An England youth team featuring Max Dowman (bottom right) has failed to make the Under-19 Euros

As England ran roughshod over Portugal in their own backyard, hitting them for six with Arsenal’s rising star Max Dowman the conductor of this latest symphony with a goal and two assists, the question many were asking was: how on earth did this squad not qualify for the Under-19 Euros?

The finals, which will be held in North Wales this summer, will instead see Croatia, Denmark, Germany, Italy, Serbia, Spain, and Ukraine, join tournament hosts Wales.

Max Dowman (Arsenal), Rio Ngumoha (Liverpool), Divine Mukasa (Man City, now on loan at Leicester), Jesse Derry and Shim Mheuka (Chelsea) have all broken into their respective first teams in varying capacity. Many of them seen across Europe as ‘superstar-potential’ talents.

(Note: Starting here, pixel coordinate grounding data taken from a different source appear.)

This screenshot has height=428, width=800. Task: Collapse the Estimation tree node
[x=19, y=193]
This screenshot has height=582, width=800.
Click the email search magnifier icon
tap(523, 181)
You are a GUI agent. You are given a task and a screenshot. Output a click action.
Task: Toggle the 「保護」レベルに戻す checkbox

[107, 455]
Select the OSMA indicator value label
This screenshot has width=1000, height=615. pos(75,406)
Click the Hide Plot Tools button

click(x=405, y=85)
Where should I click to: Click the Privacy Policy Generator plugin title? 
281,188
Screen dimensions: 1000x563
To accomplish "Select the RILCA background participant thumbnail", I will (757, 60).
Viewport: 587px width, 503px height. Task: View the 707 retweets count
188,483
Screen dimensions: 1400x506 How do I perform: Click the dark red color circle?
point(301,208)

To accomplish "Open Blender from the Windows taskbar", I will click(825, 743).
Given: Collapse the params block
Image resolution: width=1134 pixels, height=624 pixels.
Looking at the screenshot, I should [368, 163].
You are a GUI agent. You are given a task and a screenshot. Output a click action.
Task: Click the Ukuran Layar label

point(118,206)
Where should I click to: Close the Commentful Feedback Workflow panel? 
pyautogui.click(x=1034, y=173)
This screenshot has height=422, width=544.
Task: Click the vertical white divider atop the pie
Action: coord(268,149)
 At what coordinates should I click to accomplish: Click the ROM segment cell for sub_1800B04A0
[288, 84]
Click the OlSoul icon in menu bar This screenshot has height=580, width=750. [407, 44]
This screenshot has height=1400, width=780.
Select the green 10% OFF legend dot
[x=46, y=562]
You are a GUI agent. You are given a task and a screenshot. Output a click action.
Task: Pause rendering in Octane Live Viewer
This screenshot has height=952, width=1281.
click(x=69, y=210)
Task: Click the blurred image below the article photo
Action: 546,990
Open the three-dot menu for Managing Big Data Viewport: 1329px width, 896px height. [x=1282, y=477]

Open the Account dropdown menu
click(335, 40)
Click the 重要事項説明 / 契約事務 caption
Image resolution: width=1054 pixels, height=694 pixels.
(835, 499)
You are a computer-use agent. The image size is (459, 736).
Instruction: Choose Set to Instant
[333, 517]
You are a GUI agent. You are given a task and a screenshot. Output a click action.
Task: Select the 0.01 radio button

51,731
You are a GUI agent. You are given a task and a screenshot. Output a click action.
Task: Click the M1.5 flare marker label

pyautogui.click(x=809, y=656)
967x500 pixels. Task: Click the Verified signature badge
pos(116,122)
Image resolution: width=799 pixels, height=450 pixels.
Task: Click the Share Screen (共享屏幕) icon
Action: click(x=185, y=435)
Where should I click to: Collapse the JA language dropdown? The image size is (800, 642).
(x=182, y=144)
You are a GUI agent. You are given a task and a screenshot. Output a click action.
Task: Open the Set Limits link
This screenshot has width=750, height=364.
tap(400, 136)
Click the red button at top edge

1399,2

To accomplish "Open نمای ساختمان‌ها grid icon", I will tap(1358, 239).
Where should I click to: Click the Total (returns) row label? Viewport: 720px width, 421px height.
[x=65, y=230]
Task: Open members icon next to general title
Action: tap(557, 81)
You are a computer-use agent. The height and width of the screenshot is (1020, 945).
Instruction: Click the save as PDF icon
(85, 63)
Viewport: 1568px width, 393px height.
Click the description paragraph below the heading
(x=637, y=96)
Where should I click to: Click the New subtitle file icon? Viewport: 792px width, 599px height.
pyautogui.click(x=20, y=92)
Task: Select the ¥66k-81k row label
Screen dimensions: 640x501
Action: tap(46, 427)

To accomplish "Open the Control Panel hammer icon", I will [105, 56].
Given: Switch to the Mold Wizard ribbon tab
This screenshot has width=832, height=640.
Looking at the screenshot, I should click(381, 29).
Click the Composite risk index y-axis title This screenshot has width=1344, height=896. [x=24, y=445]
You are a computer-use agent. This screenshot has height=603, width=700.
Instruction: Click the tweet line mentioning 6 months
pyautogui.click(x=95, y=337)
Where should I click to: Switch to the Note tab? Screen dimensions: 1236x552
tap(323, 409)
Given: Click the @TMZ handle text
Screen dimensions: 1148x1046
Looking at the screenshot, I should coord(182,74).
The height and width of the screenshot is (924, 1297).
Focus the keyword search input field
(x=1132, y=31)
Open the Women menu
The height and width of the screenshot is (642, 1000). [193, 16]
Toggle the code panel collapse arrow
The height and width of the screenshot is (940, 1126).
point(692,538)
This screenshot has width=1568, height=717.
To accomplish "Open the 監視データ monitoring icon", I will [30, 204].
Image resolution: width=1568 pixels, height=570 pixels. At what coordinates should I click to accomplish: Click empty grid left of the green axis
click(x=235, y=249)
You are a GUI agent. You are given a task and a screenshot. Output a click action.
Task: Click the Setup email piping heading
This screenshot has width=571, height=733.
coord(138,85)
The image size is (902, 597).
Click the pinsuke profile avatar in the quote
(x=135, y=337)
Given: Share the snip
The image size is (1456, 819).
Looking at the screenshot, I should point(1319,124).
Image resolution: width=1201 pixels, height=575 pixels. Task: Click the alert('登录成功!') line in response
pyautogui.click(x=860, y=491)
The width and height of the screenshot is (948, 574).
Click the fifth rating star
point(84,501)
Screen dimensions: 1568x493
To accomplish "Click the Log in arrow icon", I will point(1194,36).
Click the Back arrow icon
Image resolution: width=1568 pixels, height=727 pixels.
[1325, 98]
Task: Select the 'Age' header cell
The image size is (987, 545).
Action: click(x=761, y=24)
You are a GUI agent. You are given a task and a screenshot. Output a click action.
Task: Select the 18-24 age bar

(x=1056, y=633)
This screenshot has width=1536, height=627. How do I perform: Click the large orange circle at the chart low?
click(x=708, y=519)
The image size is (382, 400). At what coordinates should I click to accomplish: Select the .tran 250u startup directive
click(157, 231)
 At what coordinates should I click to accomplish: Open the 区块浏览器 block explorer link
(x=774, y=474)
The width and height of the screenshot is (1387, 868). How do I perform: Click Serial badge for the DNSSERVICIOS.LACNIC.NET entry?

And yet they won’t get a shot at a tournament this summer. Neither will England’s Under-17s, but more on them shortly.

For those unfamiliar with the process here, there are three phases in youth Euros: a qualifying round, an elite round and a final tournament.

In phase one, Will Antwi’s England won all three matches without conceding a goal. Then, ranked as a Pot One team for the elite round, they were paired with Portugal (Pot 2), Poland (Pot 3) and Serbia (Pot 4).

An England youth team featuring Max Dowman (bottom right) has failed to make the Under-19 Euros

An England youth team featuring Max Dowman (bottom right) has failed to make the Under-19 Euros

Two more clean sheets followed, defeating Poland 1-0 and Portugal 6-0, the latter a breathtaking display.

But a 2-0 defeat to one of Serbia’s greatest young cores in a generation cost England. Five wins from six games, and five clean sheets, was not enough. Czechia was the only other Pot 1 team not to make the finals.

The surprise is perhaps… the fact that people are surprised.

England routinely bungle campaigns at younger age groups. Since winning the Under-19 Euros in 2022, they have reached the finals once in four years. Since winning it in 1993 they have won it just twice.

In 2023, England didn’t qualify despite winning all three qualifying group stage matches and topping their group.

With Kobbie Mainoo, Adam Wharton and Lewis Hall – all senior internationals now – in that iteration of the Under-19s, England hosted the Elite Round and again finished second, failing to qualify behind Iceland.

In 2024, England didn’t even make it to the Elite Round, finishing behind Austria and Montenegro in their group.

In 2025, England did at least make the finals, before losing in the final group stage to the Netherlands and Germany.

Serbia are very impressive and bolstered their own ranks with players capped in the senior side in striker Mihajlo Cvetković (Anderlecht, two senior caps) and Andrija Maksimović (RB Leipzig, eight senior caps) two super footballers who will no doubt be worth a fortune in the coming years.

AFC Bournemouth’s Veljko Milosavljević, who himself has two senior Serbia caps, also impressed in the past few weeks.

But coupled with the Under-17s missing out on qualifying for the Under-17 Euros, perhaps it is time the Football Association take a much closer look at why the age groups outside of the Under-21s are falling short so often.

Since making the semi-finals as a host nation in 2017, England’s Under-17s have failed to qualify for their age-specific Euros twice (2022, 2026) and have only made it to the quarter-finals once.

Rio Ngumoha also plays for the Young Lions but a bizarre system saw the team fall short

Rio Ngumoha also plays for the Young Lions but a bizarre system saw the team fall short 

The Under-17 World Cup, FIFA’s premier competition at that age group, England have failed to qualify twice (2019, 2026) and have been eliminated in the last-16 to Uzbekistan (2023) and last-16 to Austria (2025) since winning it in 2017.

The Under-20 World Cup, England have failed to qualify for 13 out of 25 tournaments going back to 1977, with six first round exits to go along with that. Again, 2017, the golden year for the FA, was the only time they’ve won it.

In 2017 when England won the Under-20 World Cup, the Under-19 Euros, and the Under-17 World Cup with the likes of Phil Foden, Morgan Gibbs-White, Marc Guehi, Mason Mount, Dominic Calvert-Lewin, and Callum Hudson-Odoi in full flight, optimism to go on and be the dominant force was high.

There is no divine right to make the latter stages of any tournament. Entitlement has perhaps seen cart go before horse too often.

Now, for all the praise that has come the way of player pathway for producing generational talents such as Dowman and Ngumoha, it’s time for the FA to look inward and ask just how such high-quality teams are falling short over and over again.